Contributor, Korn Ferry Institute
Daniel Goleman, author of the best seller Emotional Intelligence, and co-developer of the Goleman EI online learning platform, is a regular contributor to Korn Ferry. His latest book, Altered Traits: Science Reveals How Meditation Changes Your Mind, Brain, and Body, is available now.
The first weeks of 2021 have been fraught. With a new COVID strain on the loose and the events in DC, there’s been little reprieve from stress and ambiguity.
Given there’s still no end in sight to the pandemic (or it’s repercussions), how do we address the growing sense of exhaustion? Simply put: how do we avoid burning out?
Psychologist Herbert Freudenberger coined the term “burnout” in the 1970s. He defined burnout as a "state of mental and physical exhaustion caused by one's professional life.”

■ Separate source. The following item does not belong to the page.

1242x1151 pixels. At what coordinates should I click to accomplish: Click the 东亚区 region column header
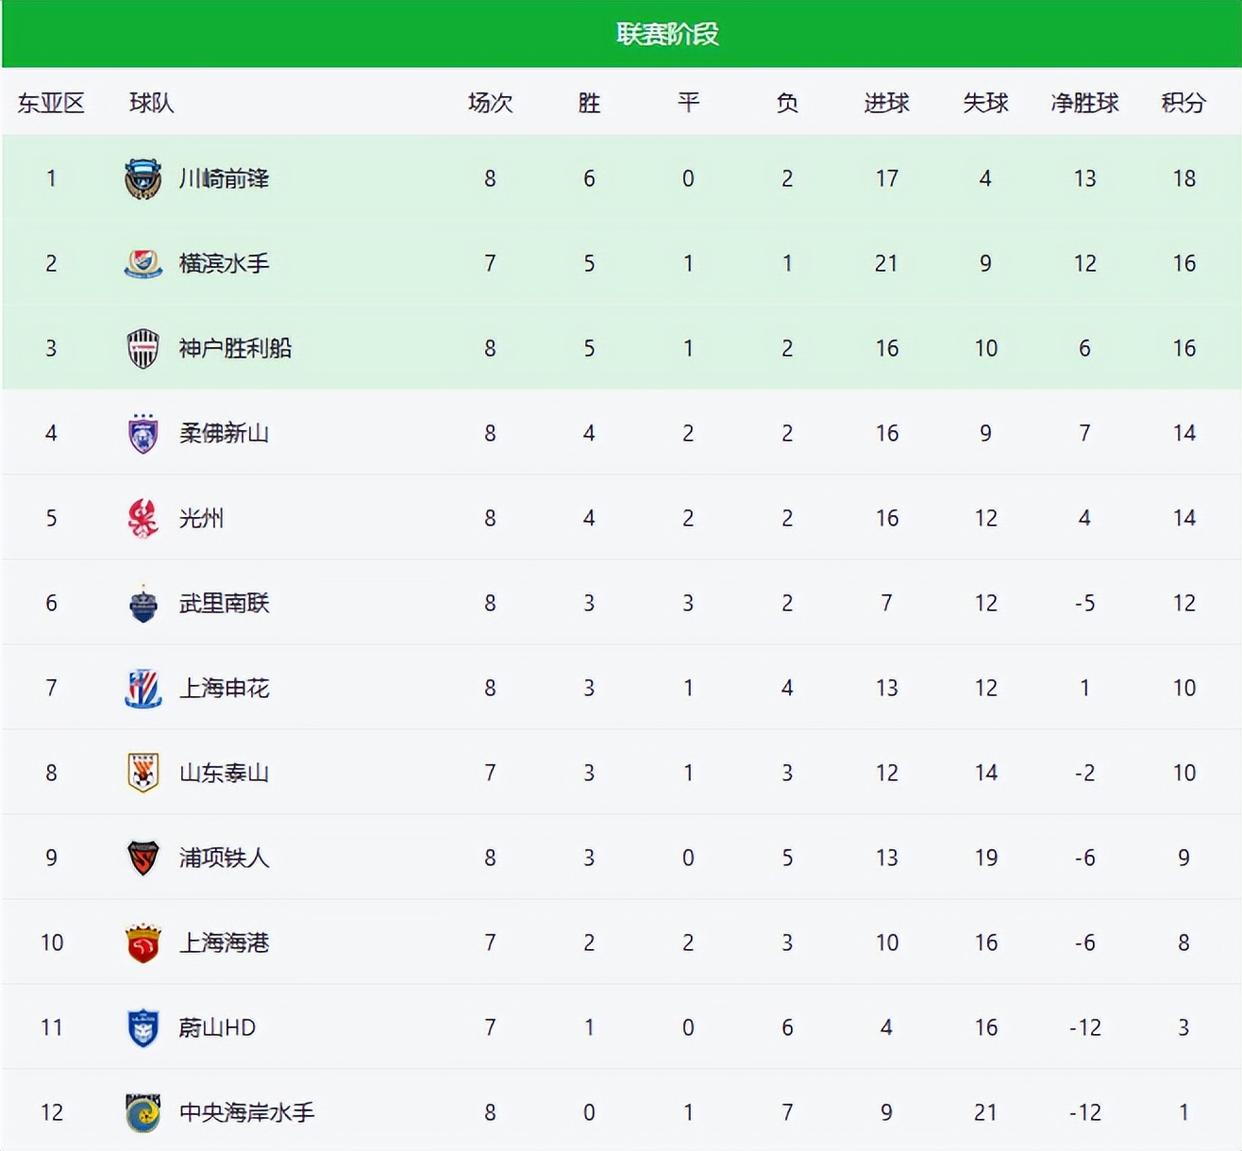pyautogui.click(x=51, y=103)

Today, the World Health Organization describes burnout as “resulting from chronic workplace stress that has not been successfully managed,” a state characterized by “feelings of energy depletion or exhaustion, increased mental distance from one’s job, or feelings of negativism or cynicism related to one's job; and reduced professional efficacy.”
On average, burnout costs organizations $120-190 billion dollars a year. And individuals who suffer from burnout take fourteen months to two years to recover.
Dr. Leah Weiss, who teaches at the Stanford Graduate School of Business and works with leaders suffering from burnout, says that burnout is “impossible for an individual to fix without a systems perspective.” While overwork and insufficient resources certainly play a role, she argues that in order to “create a burnout shield” we need organizational level strategies for safeguarding individual employees.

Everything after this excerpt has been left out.